En los océanos, por ejemplo, está sobradamente demostrado que proteger ciertas áreas, redunda en beneficio de la pesca en áreas circundantes. En los ecosistemas terrestres ocurre lo mismo con la caza y la salud y crecimiento de los bosques y plantas. Pero incluso la ganadería extensiva y la agricultura ven minimizadas las enfermedades y plagas en las zonas circundantes a las áreas protegidas, donde se llevan a cabo acciones de rewilding.

Estas zonas objeto de rewilding, suelen estar rodeadas de áreas tampón, donde se desarrollan formas de gestión sostenibles que apuestan por lo ecológico y regenerativo, encontrando así un valor añadido y distintivo a sus productos y servicios.
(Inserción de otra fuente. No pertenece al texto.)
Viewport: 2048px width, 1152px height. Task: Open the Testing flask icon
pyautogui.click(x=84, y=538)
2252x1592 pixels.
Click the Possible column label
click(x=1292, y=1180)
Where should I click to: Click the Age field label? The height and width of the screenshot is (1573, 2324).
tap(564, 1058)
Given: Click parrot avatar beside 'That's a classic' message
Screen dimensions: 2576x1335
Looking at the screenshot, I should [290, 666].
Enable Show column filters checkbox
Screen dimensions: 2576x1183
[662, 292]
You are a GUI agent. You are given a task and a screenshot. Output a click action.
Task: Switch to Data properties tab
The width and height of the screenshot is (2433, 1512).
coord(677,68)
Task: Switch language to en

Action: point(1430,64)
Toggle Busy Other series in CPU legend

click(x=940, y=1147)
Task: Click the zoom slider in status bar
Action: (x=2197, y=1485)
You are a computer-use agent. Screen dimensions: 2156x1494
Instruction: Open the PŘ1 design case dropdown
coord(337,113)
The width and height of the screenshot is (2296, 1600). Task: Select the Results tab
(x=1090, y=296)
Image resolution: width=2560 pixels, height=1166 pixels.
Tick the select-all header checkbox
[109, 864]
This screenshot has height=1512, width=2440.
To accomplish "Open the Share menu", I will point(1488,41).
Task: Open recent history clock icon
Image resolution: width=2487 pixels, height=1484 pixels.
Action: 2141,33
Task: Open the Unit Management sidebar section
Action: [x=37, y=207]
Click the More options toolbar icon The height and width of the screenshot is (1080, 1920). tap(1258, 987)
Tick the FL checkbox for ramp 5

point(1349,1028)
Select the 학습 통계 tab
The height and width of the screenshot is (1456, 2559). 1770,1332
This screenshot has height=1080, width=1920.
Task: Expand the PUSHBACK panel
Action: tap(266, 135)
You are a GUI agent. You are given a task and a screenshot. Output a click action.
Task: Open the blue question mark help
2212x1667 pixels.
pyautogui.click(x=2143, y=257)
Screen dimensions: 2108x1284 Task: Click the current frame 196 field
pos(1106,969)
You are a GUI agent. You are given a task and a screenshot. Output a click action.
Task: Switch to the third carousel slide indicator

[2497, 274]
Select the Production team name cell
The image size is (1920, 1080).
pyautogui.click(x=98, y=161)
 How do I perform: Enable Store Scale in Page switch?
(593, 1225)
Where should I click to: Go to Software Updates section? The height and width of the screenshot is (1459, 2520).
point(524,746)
En un mundo globalizado y urbanizado, con una producción primaria cada vez más industrializada y deslocalizada, los pueblos que rodean y están en áreas de rewilding, se ven claramente beneficiados, al poder diversificar sus economías, atraer el emprendimiento y afianzar su identidad y tradiciones. No sólo por sus productos autóctonos, tradicionales, con denominaciones de origen y ecológicos sino por la gama de servicios que pueden ofrecer vinculados al turismo de naturaleza y al asentamiento de emprendedores que apuestan por el teletrabajo cerca de la naturaleza.

En realidad, rewilding propone que ordenemos el territorio con inteligencia y proyección hacia el futuro. Que no invadamos y transformemos todo el planeta, reservando áreas sólo para la naturaleza salvaje, que sirvan de pulmón, bombeando beneficios y servicios ecosistémicos para todos: fertilidad de los suelos, filtración de las aguas, protección ante las inundaciones, prevención de los incendios, captación de CO2, emisión de oxígeno, adaptación y mitigación del cambio climático, prevención de pandemias y epidemias, y un largo etc. Servicios que hemos venido dando por sentado, pero que hoy empiezan a escasear, generando nuevos retos y problemas, que pueden incluso poner nuestra propia supervivencia en jaque.